A "standard library" way to serialize a NamedTuple would be something like the below, which I adapted from [1] and [2]. (typing.NamedTuple is implemented as a function and so isinstance(a_named_tuple, typing.NamedTuple) throws a TypeError.)

def is_namedtuple(x):
    type_ = type(x)
    bases = type_.__bases__
    if len(bases) != 1 or bases[0] != tuple:
        return False
    fields = getattr(type_, '_fields', None)
    if not isinstance(fields, tuple):
        return False
    return all(isinstance(f, str) for f in fields)

def unstructure(obj):
    if isinstance(obj, dict):
        return {key: unstructure(value) for key, value in obj.items()}
    elif isinstance(obj, list):
        return list(map(unstructure, obj))
    elif is_namedtuple(obj):
        return {key: unstructure(value) for key, value in obj._asdict().items()}
    elif isinstance(obj, tuple):
        return tuple(map(unstructure, obj))
    else:
        return obj

I would suggest implementing the following way:

  1. Add is_namedtuple to src/_compat.py.
  2. Add gen_unstructure_namedtuple to cattrs.Converter.
  3. Add self.register_unstructure_hook_factory(is_namedtuple, self.gen_unstructure_namedtuple) to cattrs.Converter._init_.
  4. Add tests and documentation.

I would very happily put the work detailed in the list in a PR. Do let me know if you'd approach this any other way :)

References:

  1. https://stackoverflow.com/questions/2166818/how-to-check-if-an-object-is-an-instance-of-a-namedtuple
  2. https://stackoverflow.com/questions/33181170/how-to-convert-a-nested-namedtuple-to-a-dict?noredirect=1&lq=1

gorkaerana avatar Nov 29 '23 14:11 gorkaerana

Interesting!

A couple of points.

I think we will want to unstructure namedtuples into tuples for backwards compatibility. I see your code unstructures them into dictionaries. This is also a useful feature, but it should be a strategy instead. Then anyone can apply this strategy to any converter and get the behavior.

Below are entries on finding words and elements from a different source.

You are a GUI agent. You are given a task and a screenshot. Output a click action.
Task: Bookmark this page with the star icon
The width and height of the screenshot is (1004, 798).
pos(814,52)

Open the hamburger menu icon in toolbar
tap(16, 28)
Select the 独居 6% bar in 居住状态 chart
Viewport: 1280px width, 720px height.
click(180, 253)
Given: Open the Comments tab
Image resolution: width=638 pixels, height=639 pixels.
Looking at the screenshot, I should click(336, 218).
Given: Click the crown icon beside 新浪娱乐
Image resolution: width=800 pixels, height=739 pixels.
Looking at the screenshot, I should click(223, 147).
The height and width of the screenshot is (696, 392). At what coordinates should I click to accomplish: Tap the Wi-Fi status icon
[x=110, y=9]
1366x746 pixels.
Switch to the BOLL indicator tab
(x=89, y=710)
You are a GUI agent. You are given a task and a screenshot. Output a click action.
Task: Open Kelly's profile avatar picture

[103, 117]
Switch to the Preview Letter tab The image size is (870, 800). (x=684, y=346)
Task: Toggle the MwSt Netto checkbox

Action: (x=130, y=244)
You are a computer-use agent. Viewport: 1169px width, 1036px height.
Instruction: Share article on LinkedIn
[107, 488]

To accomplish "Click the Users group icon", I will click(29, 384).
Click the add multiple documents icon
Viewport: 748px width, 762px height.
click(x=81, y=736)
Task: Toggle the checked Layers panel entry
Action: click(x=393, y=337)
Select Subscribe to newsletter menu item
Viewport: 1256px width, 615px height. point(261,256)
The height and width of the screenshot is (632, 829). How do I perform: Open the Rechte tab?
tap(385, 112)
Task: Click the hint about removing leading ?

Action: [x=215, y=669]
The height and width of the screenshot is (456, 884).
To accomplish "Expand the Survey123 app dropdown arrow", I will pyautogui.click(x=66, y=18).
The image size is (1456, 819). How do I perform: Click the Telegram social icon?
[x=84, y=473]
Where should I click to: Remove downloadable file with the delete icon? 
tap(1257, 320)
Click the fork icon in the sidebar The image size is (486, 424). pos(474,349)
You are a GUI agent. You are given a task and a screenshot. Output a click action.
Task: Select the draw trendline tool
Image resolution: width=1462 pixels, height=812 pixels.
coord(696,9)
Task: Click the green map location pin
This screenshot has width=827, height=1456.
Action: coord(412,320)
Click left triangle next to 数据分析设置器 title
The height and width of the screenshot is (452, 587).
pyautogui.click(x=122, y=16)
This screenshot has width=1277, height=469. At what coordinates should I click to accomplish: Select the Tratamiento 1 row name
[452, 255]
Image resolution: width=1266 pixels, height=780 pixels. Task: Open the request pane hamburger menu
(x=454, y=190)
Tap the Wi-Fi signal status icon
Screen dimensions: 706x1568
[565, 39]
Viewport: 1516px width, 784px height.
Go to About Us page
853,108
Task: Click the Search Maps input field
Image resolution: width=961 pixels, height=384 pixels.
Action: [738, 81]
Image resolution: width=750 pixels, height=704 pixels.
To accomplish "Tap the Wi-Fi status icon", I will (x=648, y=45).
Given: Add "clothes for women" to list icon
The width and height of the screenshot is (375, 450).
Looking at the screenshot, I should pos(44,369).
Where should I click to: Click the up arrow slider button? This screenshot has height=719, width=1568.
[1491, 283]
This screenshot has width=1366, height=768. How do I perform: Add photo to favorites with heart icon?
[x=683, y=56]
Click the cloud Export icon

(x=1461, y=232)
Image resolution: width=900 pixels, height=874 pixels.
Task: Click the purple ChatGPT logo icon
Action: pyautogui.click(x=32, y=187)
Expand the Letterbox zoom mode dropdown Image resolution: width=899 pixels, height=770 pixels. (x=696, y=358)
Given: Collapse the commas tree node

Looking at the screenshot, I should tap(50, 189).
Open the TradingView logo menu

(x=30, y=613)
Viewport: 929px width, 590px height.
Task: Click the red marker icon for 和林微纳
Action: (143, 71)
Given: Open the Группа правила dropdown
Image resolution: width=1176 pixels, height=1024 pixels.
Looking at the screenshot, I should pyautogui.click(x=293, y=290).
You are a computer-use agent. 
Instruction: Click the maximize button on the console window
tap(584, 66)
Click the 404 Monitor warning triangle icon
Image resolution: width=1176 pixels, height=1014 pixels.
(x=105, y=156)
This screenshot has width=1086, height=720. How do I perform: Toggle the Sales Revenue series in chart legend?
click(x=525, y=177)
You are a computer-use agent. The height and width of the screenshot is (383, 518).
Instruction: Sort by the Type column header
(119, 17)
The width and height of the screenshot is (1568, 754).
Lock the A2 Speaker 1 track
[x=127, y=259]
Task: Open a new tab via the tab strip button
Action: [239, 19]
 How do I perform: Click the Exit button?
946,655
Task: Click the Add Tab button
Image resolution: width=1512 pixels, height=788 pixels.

My first instinct would be to try to reuse the gen.make_dict_unstructure_fn functionality. It already supports attrs classes and dataclasses, and I think it can be adapted for NamedTuples easily. This would require a slight refactor, probably splitting part of that function into a private one that takes a list[Attribute]. Using this shares code and will be fast.

Then, write an adapter that can transform a NamedTuple class (not instance) into a list of attributes, like this.

Then, in the strategy, override the hooks to generate the proper unstructuring functions.

That's how I would go about it.

Happy to provide guidance if you decide to try!

Tinche avatar Nov 30 '23 17:11 Tinche

Sounds good! How about I give it a try in a PR and we take it from there?

gorkaerana avatar Jan 23 '24 10:01 gorkaerana

Go for it!

Tinche avatar Jan 23 '24 22:01 Tinche

Howdy, I've just merged https://github.com/python-attrs/cattrs/pull/491. This adds the namedtuples-as-tuples functionality to cattrs. I'll leave this issue open while other folks work on a strategy for namedtuples-as-dataclasses.

Tinche avatar Jan 28 '24 22:01 Tinche

this is fantastic!

do you plan a new release to include namedtuples?

gnzsnz avatar Jun 23 '24 08:06 gnzsnz

Yep, finishing it up now. The only thing left is to rework the readme

Tinche avatar Jun 23 '24 10:06 Tinche

Yep, finishing it up now. The only thing left is to rework the readme

I know that I'm a pain in the ... but I'm looking forward to have namedtuples in cattrs.

I'm happy to contribute with any changes needed, just let me know.